Poprzednie dwie wersje projektu zostały zmiażdżone w konsultacjach społecznych. Początkowo np. resort nie uwzględnił istnienia coraz popularniejszych silników z system start-stop, które wyłączają się podczas każdorazowego postoju na światłach. W efekcie kierowca za każdym razem musiałby znowu dmuchać w czujnik blokady. Wprowadzenie takich wymagań mogłoby być niebezpieczne, np. w przypadku, gdy silnik nieoczekiwanie zgaśnie na skrzyżowaniu. Dlatego w nowym rozporządzeniu określono, że po wyłączeniu silnika na czas poniżej minuty urządzenie nie powinno przejść w stan blokowania jazdy. Natomiast bezwzględnie powinno uniemożliwiać uruchomienie silnika, jeśli czas od jego wyłączenia przekroczył 15 minut.
Krytycy wprowadzenia blokady alkoholowej jako skutecznego narzędzia eliminującego z dróg pijanych kierowców argumentowali, że to zabezpieczenie zawsze można obejść. Wystarczy, że nietrzeźwy kierowca przed uruchomieniem samochodu poprosi o dmuchnięcie w blokadę inną, trzeźwą osobę. Dlatego nowy projekt rozporządzenia przewiduje, że blokada alkoholowa powinna mieć możliwość zasygnalizowania (w sposób optyczny i akustyczny) żądania wykonania testu na zawartość alkoholu w dowolnym momencie jazdy zgodnie z zaplanowanym harmonogramem. Przy czym nie powinna powodować unieruchomienia silnika do chwili zatrzymania pojazdu. To oznacza, że nawet gdy w trakcie podróży pojawi się komunikat o konieczności wykonania testu, a kierowca w ciągu kilku minut nie zjedzie na pobocze, by to zrobić, to silnik powinien działać dalej, ale informacja o tym fakcie powinna być zapisana w pamięci urządzenia. Tak samo jak inne próby obejścia zabezpieczeń (uruchomienia pojazdu w stanie nietrzeźwości, niewykonania powtórnego testu, odblokowania auta bez przeprowadzenia testu).
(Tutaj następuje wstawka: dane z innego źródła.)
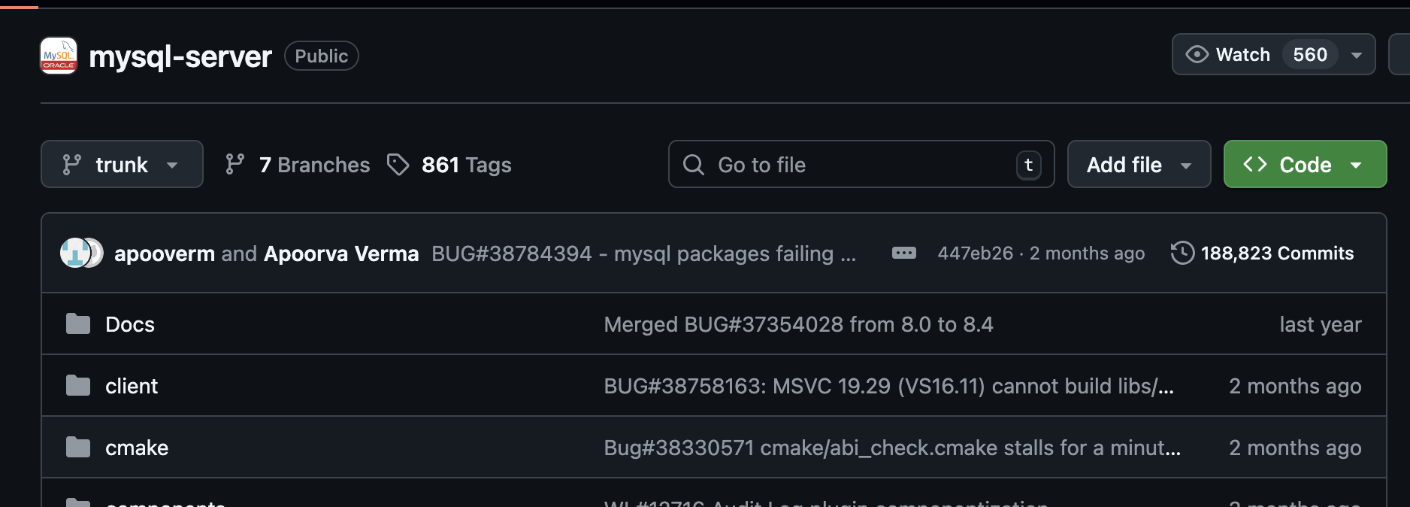Open the cmake directory
The height and width of the screenshot is (507, 1410).
pos(136,447)
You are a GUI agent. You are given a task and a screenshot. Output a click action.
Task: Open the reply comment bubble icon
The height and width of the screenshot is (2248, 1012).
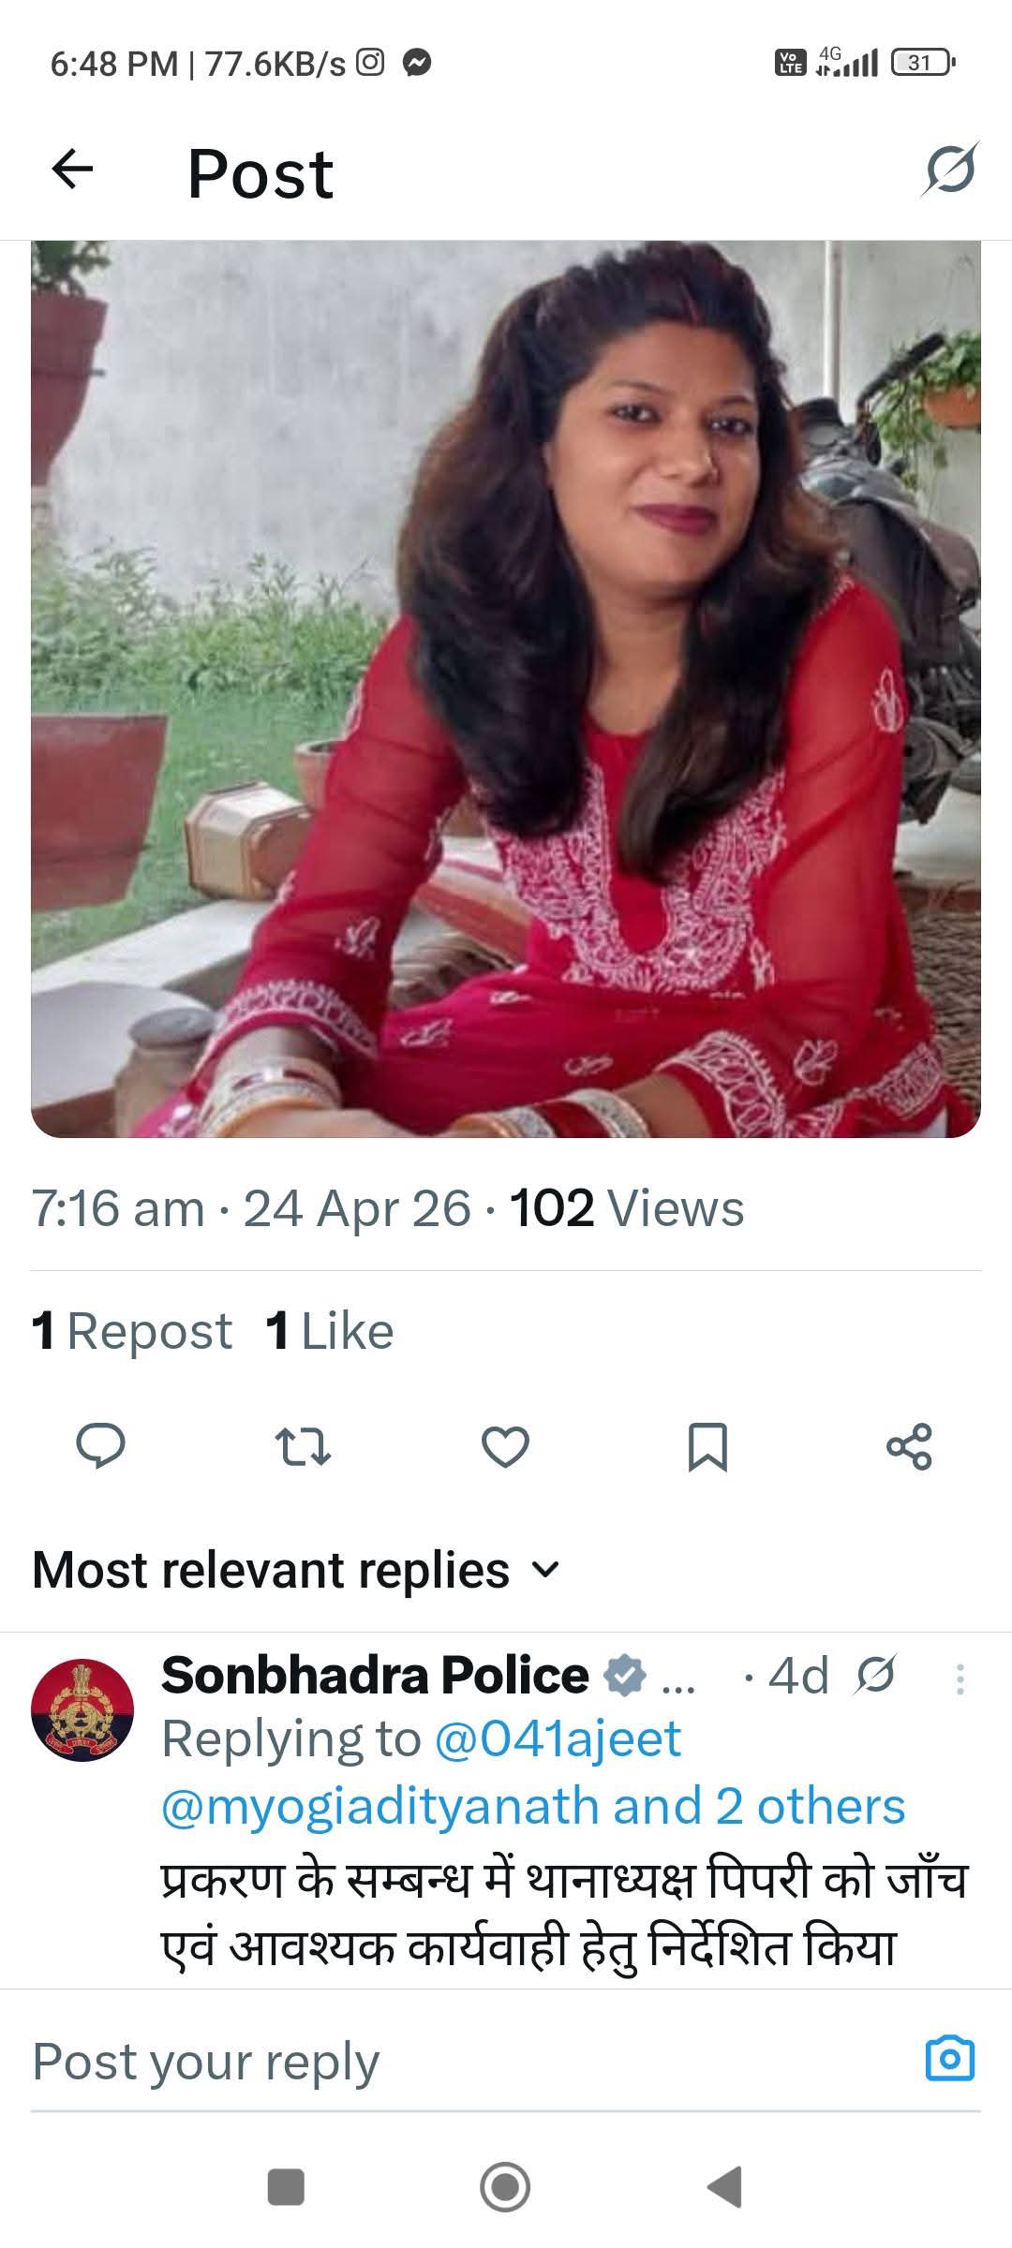pos(100,1445)
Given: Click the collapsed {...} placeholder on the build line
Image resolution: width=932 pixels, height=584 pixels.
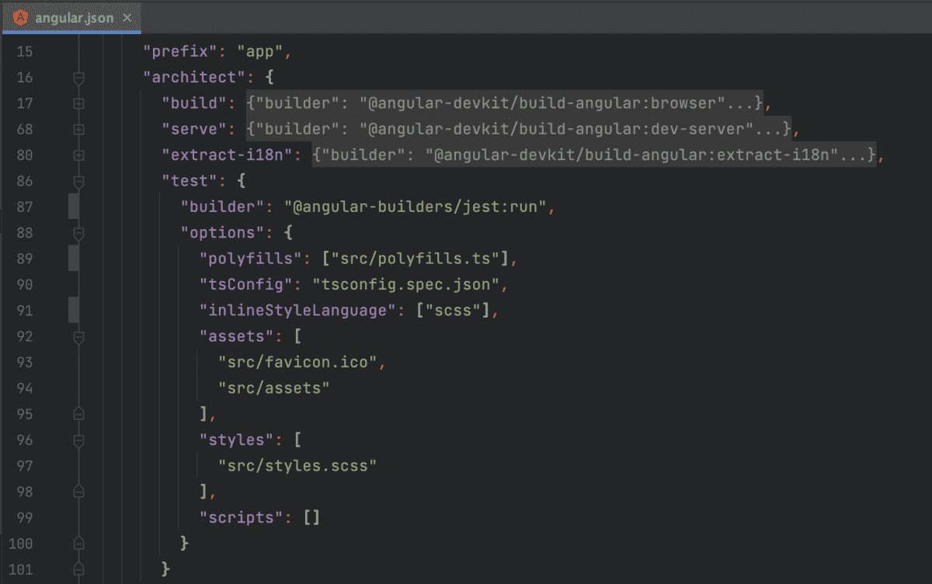Looking at the screenshot, I should tap(505, 103).
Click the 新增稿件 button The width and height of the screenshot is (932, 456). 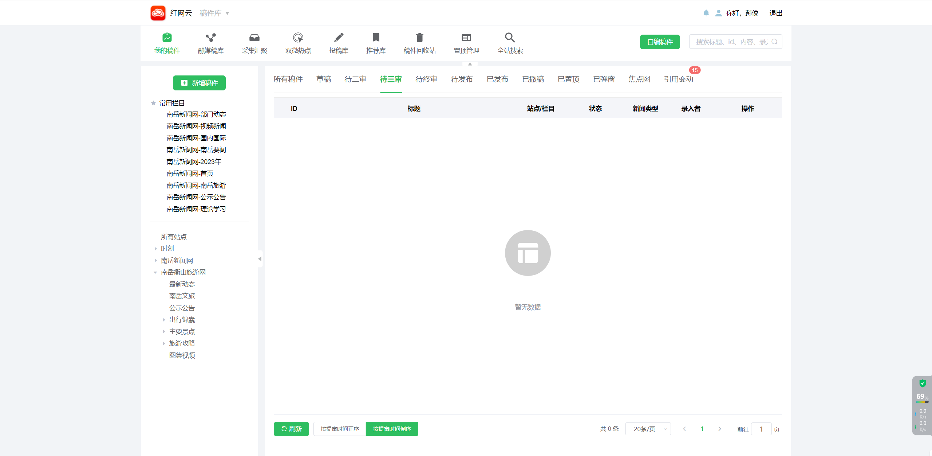tap(199, 83)

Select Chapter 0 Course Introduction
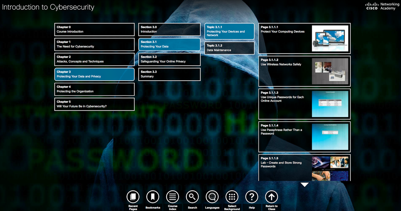pos(94,29)
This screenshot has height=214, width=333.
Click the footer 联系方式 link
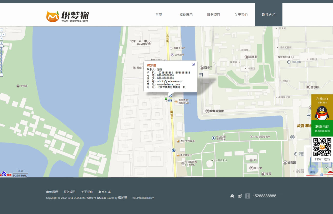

Wszystkie instrukcje, zarówno te tekstowe, jak i dźwiękowe, muszą być podawane w języku polskim. Blokada powinna też mieć wymienne ustniki, a także być odporna na działanie temperatury (od -40 do 85 st. C w przypadku zainstalowania jej w przestrzeni pasażerskiej lub bagażowej, oraz od -40 do 125 st. C, jeśli zamontowana jest w komorze silnika).
Rozporządzenie wymaga też, aby alkolock był odpowiednio zabezpieczony przed możliwością ingerencji. Przykładowo obudowa musi chronić przed dostępem do części niebezpiecznych drutem czy innymi wytrychami.
Mariusz Wnukiewicz z firmy Alkolocki24.pl szacuje, że blokada odpowiadająca wymaganiom ministerstwa będzie kosztowała ok. 4,5 tys. zł brutto.
– Do tego trzeba doliczyć koszt instalacji, który jest różny w zależności od modelu auta. Urządzenia odpowiadające wymaganiom są już dostępne na rynku, jednak do momentu wydania rozporządzenia żadna stacja kontroli pojazdów i tak nie mogłaby ich zalegalizować – wyjaśnia Wnukiewicz i przyznaje, że zainteresowanie blokadami jest ogromne.